> **Given task**:
Copy every one of the records below word for word, leaving out the pictures.

** Start **

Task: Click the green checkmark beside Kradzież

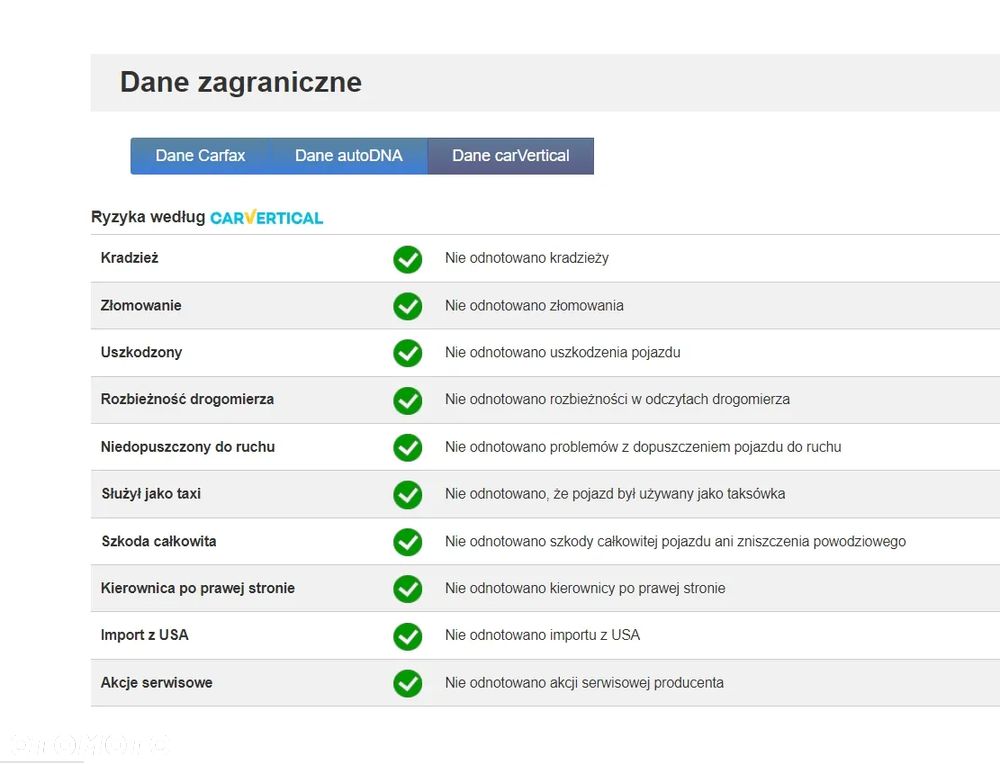Action: point(407,259)
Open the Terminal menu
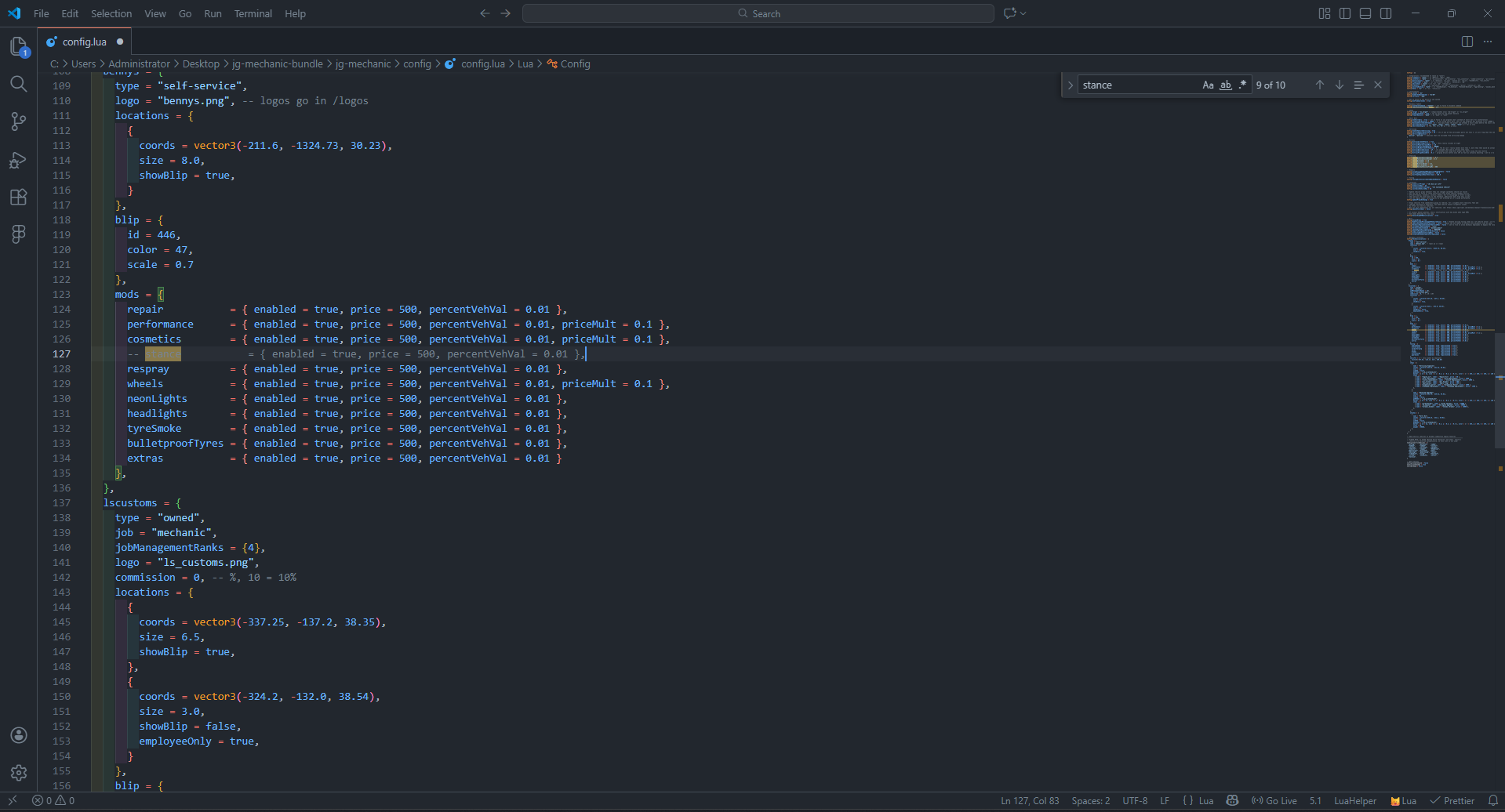Image resolution: width=1505 pixels, height=812 pixels. [253, 13]
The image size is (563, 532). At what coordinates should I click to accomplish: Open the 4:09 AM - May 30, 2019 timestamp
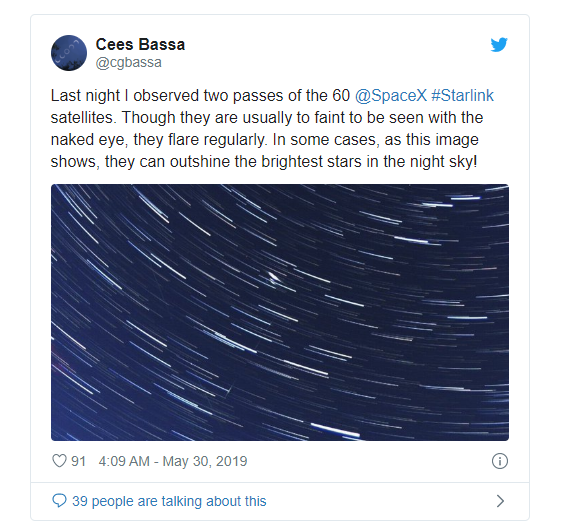173,461
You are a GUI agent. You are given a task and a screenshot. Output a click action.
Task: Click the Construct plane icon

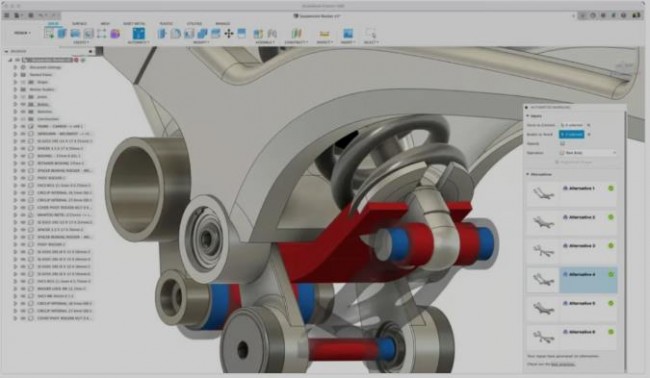click(296, 34)
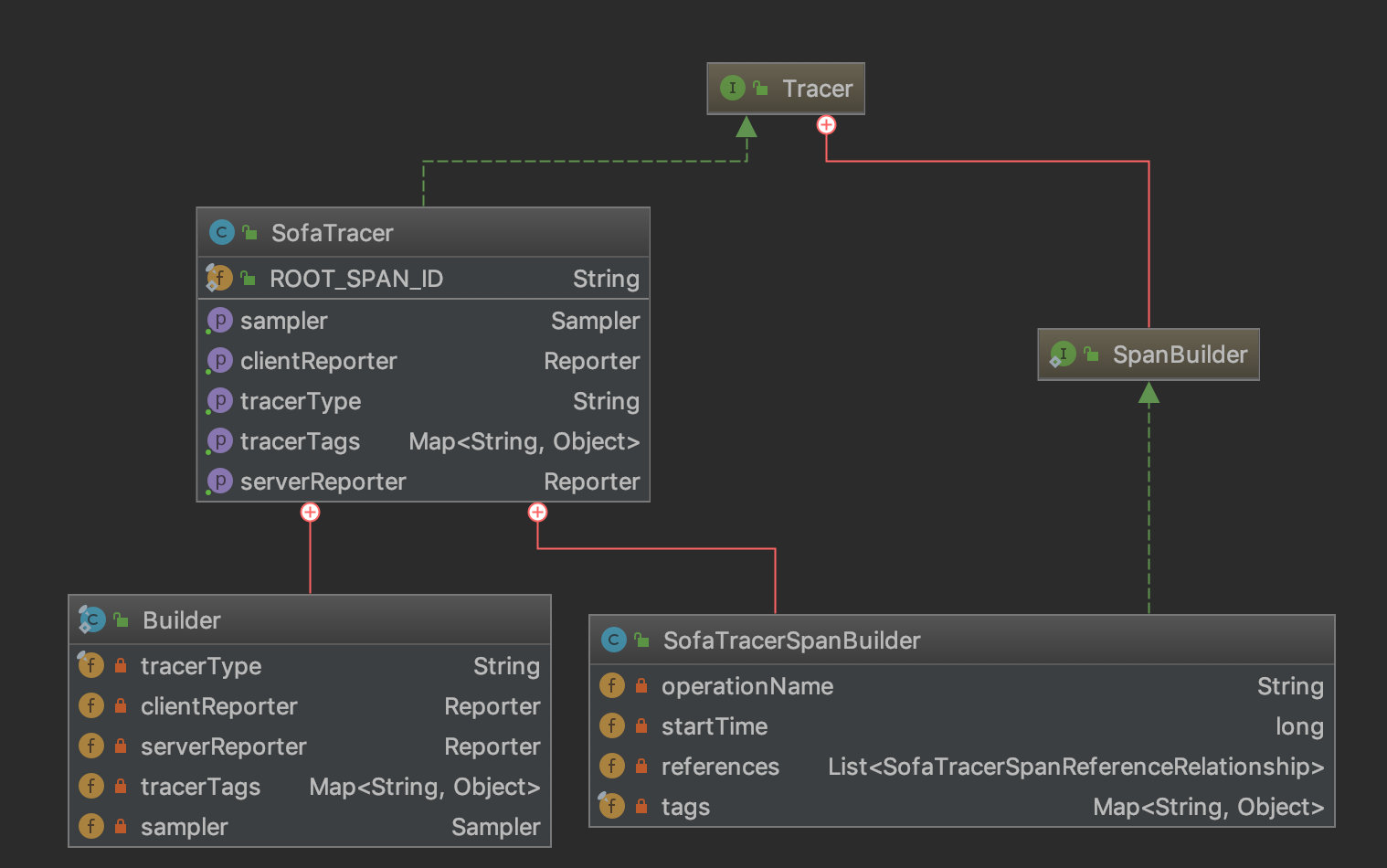Screen dimensions: 1387x868
Task: Click the SpanBuilder interface icon
Action: click(x=1063, y=355)
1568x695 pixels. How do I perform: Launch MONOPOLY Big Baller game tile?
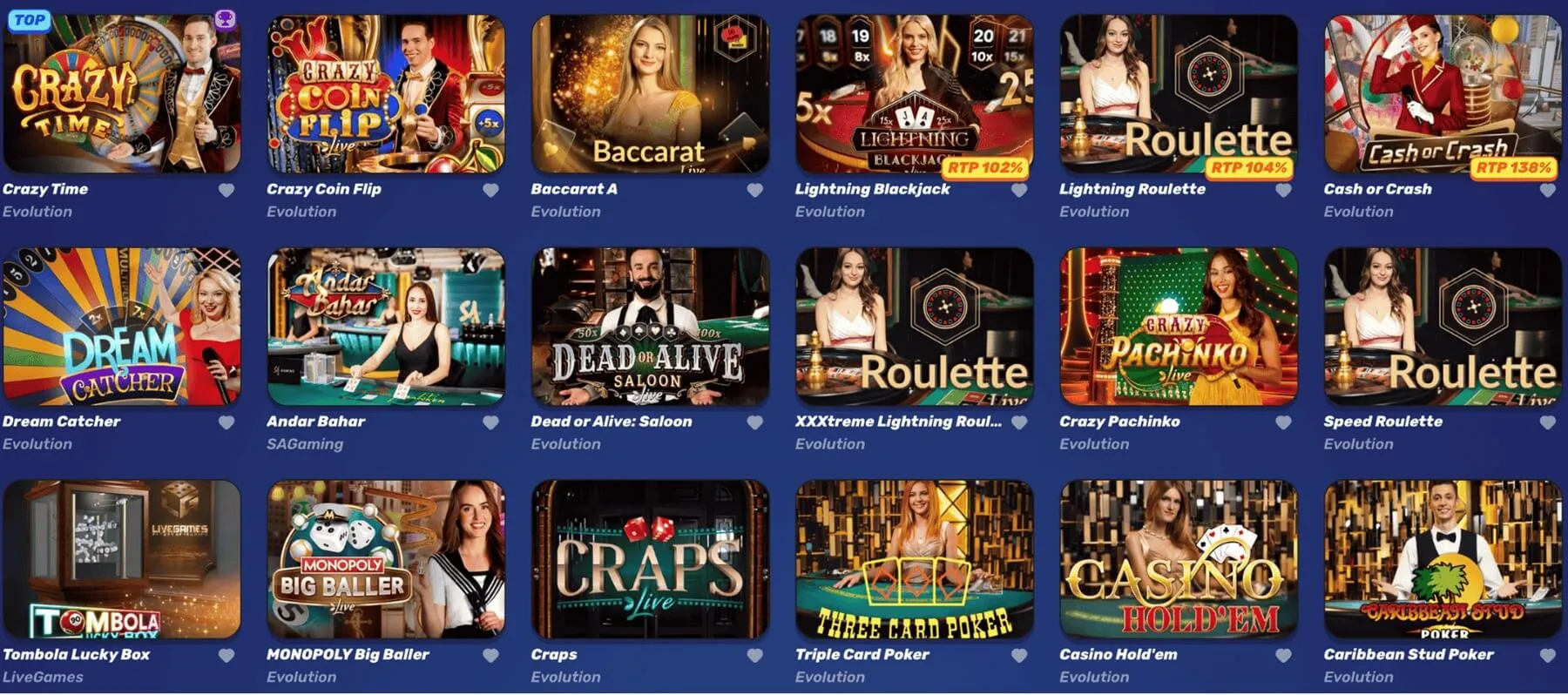[386, 559]
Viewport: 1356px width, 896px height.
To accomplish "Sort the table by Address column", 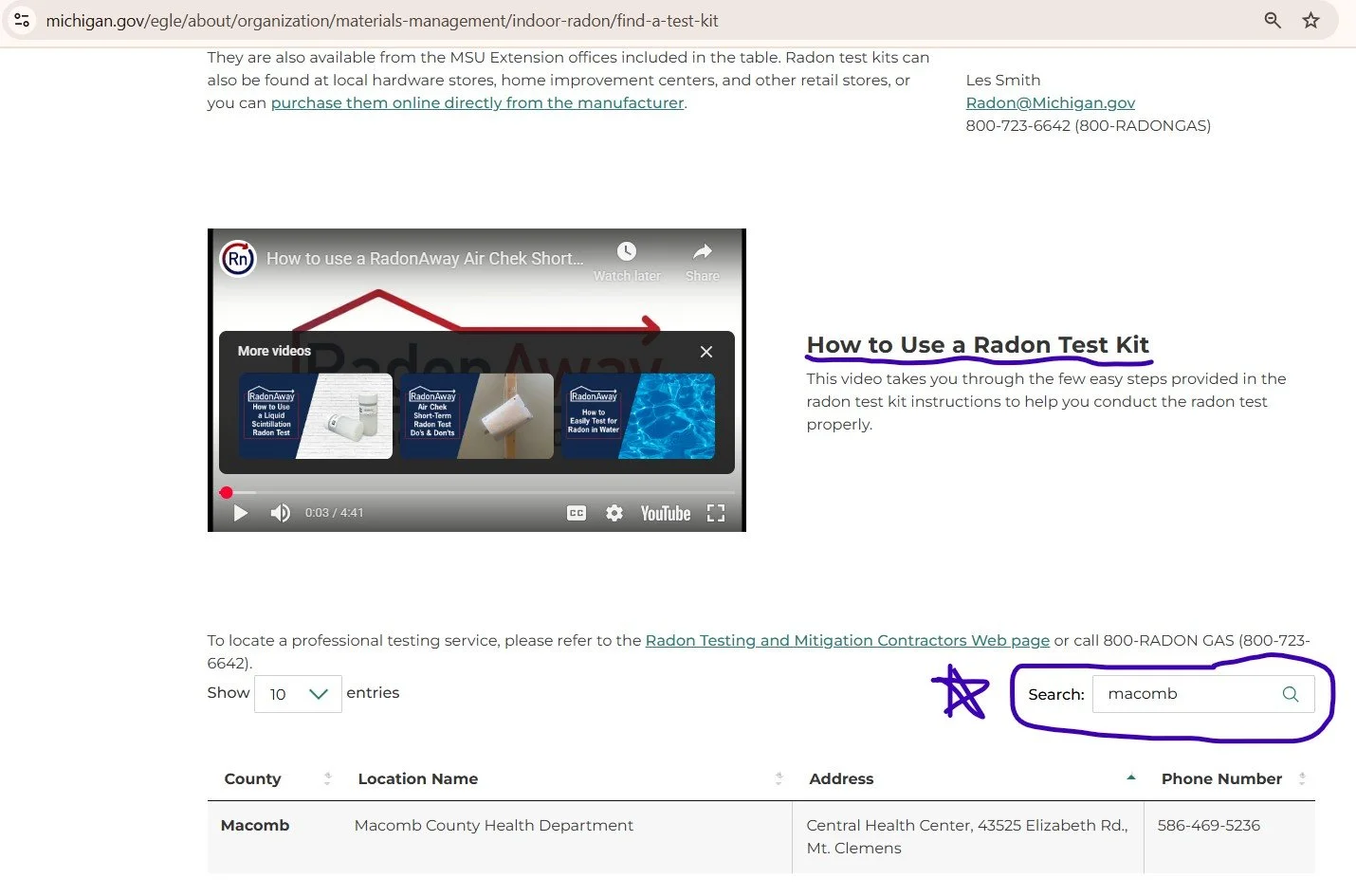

** End **

> **Solution**:
Task: Click the green checkmark beside Kradzież

Action: point(407,259)
Open the Terminal menu
Image resolution: width=1505 pixels, height=812 pixels. [253, 13]
The image size is (563, 532). At what coordinates should I click to accomplish: Open the 4:09 AM - May 30, 2019 timestamp
173,461
You are a GUI agent. You are given a task and a screenshot. Output a click action.
Task: Click the Construct plane icon

click(296, 34)
Screen dimensions: 1387x868
Task: Click the SpanBuilder interface icon
Action: click(x=1063, y=355)
1568x695 pixels. How do I perform: Launch MONOPOLY Big Baller game tile?
[386, 559]
Viewport: 1356px width, 896px height.
To accomplish "Sort the table by Address column", 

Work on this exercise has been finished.